** Task to complete **
Copy all of the rows below word for word, keeping every line unchanged.

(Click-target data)
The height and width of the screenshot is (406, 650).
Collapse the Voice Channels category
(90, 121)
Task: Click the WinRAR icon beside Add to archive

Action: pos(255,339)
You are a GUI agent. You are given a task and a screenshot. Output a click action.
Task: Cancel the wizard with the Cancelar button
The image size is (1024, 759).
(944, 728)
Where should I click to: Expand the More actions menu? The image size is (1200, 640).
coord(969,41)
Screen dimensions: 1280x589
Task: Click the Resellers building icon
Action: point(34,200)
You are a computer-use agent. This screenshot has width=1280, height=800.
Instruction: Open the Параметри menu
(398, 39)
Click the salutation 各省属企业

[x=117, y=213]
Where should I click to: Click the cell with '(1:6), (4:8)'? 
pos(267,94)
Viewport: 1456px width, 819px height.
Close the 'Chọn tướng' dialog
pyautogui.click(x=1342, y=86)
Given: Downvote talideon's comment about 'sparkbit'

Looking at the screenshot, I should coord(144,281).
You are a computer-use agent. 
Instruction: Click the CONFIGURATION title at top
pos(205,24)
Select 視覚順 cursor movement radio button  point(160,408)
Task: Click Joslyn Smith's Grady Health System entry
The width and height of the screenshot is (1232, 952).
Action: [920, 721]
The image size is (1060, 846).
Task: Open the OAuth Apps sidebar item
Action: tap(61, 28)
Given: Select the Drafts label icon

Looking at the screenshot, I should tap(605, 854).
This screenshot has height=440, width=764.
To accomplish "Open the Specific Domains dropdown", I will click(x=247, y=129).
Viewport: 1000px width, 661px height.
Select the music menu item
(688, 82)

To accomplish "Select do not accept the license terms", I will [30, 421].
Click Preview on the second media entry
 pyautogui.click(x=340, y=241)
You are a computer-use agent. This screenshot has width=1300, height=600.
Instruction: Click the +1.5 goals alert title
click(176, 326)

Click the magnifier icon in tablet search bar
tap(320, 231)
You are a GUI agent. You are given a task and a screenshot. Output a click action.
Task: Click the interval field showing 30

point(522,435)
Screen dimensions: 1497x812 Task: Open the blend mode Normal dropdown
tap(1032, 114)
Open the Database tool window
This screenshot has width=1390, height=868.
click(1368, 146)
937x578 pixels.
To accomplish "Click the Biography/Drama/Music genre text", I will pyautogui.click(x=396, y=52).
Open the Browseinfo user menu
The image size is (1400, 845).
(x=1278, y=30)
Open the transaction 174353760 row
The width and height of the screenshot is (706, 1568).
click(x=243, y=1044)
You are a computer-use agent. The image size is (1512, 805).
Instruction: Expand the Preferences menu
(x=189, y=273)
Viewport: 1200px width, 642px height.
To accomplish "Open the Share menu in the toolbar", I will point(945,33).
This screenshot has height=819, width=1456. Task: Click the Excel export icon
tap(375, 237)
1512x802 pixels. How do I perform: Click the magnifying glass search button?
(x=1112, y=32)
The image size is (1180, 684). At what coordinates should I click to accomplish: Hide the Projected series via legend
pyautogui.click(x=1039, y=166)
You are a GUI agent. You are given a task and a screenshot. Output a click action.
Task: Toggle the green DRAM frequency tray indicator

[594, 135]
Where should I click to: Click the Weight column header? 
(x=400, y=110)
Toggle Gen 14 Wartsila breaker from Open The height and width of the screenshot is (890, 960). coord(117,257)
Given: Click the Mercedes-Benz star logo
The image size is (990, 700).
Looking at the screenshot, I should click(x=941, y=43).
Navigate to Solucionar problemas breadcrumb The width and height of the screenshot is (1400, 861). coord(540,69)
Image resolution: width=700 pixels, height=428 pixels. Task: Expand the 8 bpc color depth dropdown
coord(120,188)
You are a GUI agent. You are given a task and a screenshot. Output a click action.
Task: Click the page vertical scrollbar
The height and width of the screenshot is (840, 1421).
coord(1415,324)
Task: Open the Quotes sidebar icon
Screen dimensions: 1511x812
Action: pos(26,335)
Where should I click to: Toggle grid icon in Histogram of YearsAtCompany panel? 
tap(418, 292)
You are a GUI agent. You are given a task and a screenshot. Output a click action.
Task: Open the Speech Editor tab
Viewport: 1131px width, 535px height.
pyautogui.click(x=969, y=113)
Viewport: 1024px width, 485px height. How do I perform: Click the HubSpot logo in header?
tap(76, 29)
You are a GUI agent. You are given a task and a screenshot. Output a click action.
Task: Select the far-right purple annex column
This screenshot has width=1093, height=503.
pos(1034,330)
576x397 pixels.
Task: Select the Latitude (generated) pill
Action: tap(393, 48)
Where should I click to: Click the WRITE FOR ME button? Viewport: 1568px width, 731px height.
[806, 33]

** Answer below **
The height and width of the screenshot is (406, 650).
Collapse the Voice Channels category
(90, 121)
Task: Click the WinRAR icon beside Add to archive

Action: pos(255,339)
You are a GUI agent. You are given a task and a screenshot. Output a click action.
Task: Cancel the wizard with the Cancelar button
The image size is (1024, 759).
(944, 728)
Where should I click to: Expand the More actions menu? The image size is (1200, 640).
coord(969,41)
Screen dimensions: 1280x589
Task: Click the Resellers building icon
Action: point(34,200)
You are a computer-use agent. This screenshot has width=1280, height=800.
Instruction: Open the Параметри menu
(398, 39)
Click the salutation 各省属企业

[x=117, y=213]
Where should I click to: Click the cell with '(1:6), (4:8)'? 
pos(267,94)
Viewport: 1456px width, 819px height.
Close the 'Chọn tướng' dialog
pyautogui.click(x=1342, y=86)
Given: Downvote talideon's comment about 'sparkbit'

Looking at the screenshot, I should coord(144,281).
You are a computer-use agent. 
Instruction: Click the CONFIGURATION title at top
pos(205,24)
Select 視覚順 cursor movement radio button  point(160,408)
Task: Click Joslyn Smith's Grady Health System entry
The width and height of the screenshot is (1232, 952).
Action: [920, 721]
The image size is (1060, 846).
Task: Open the OAuth Apps sidebar item
Action: tap(61, 28)
Given: Select the Drafts label icon

Looking at the screenshot, I should tap(605, 854).
This screenshot has height=440, width=764.
To accomplish "Open the Specific Domains dropdown", I will click(x=247, y=129).
Viewport: 1000px width, 661px height.
Select the music menu item
(688, 82)

To accomplish "Select do not accept the license terms", I will [30, 421].
Click Preview on the second media entry
 pyautogui.click(x=340, y=241)
You are a computer-use agent. This screenshot has width=1300, height=600.
Instruction: Click the +1.5 goals alert title
click(176, 326)

Click the magnifier icon in tablet search bar
tap(320, 231)
You are a GUI agent. You are given a task and a screenshot. Output a click action.
Task: Click the interval field showing 30

point(522,435)
Screen dimensions: 1497x812 Task: Open the blend mode Normal dropdown
tap(1032, 114)
Open the Database tool window
This screenshot has width=1390, height=868.
click(1368, 146)
937x578 pixels.
To accomplish "Click the Biography/Drama/Music genre text", I will pyautogui.click(x=396, y=52).
Open the Browseinfo user menu
The image size is (1400, 845).
(x=1278, y=30)
Open the transaction 174353760 row
The width and height of the screenshot is (706, 1568).
click(x=243, y=1044)
You are a computer-use agent. The image size is (1512, 805).
Instruction: Expand the Preferences menu
(x=189, y=273)
Viewport: 1200px width, 642px height.
To accomplish "Open the Share menu in the toolbar", I will point(945,33).
This screenshot has height=819, width=1456. Task: Click the Excel export icon
tap(375, 237)
1512x802 pixels. How do I perform: Click the magnifying glass search button?
(x=1112, y=32)
The image size is (1180, 684). At what coordinates should I click to accomplish: Hide the Projected series via legend
pyautogui.click(x=1039, y=166)
You are a GUI agent. You are given a task and a screenshot. Output a click action.
Task: Toggle the green DRAM frequency tray indicator

[594, 135]
Where should I click to: Click the Weight column header? 
(x=400, y=110)
Toggle Gen 14 Wartsila breaker from Open The height and width of the screenshot is (890, 960). coord(117,257)
Given: Click the Mercedes-Benz star logo
The image size is (990, 700).
Looking at the screenshot, I should click(x=941, y=43).
Navigate to Solucionar problemas breadcrumb The width and height of the screenshot is (1400, 861). coord(540,69)
Image resolution: width=700 pixels, height=428 pixels. Task: Expand the 8 bpc color depth dropdown
coord(120,188)
You are a GUI agent. You are given a task and a screenshot. Output a click action.
Task: Click the page vertical scrollbar
The height and width of the screenshot is (840, 1421).
coord(1415,324)
Task: Open the Quotes sidebar icon
Screen dimensions: 1511x812
Action: pos(26,335)
Where should I click to: Toggle grid icon in Histogram of YearsAtCompany panel? 
tap(418, 292)
You are a GUI agent. You are given a task and a screenshot. Output a click action.
Task: Open the Speech Editor tab
Viewport: 1131px width, 535px height.
pyautogui.click(x=969, y=113)
Viewport: 1024px width, 485px height. How do I perform: Click the HubSpot logo in header?
tap(76, 29)
You are a GUI agent. You are given a task and a screenshot. Output a click action.
Task: Select the far-right purple annex column
This screenshot has width=1093, height=503.
pos(1034,330)
576x397 pixels.
Task: Select the Latitude (generated) pill
Action: tap(393, 48)
Where should I click to: Click the WRITE FOR ME button? Viewport: 1568px width, 731px height.
[806, 33]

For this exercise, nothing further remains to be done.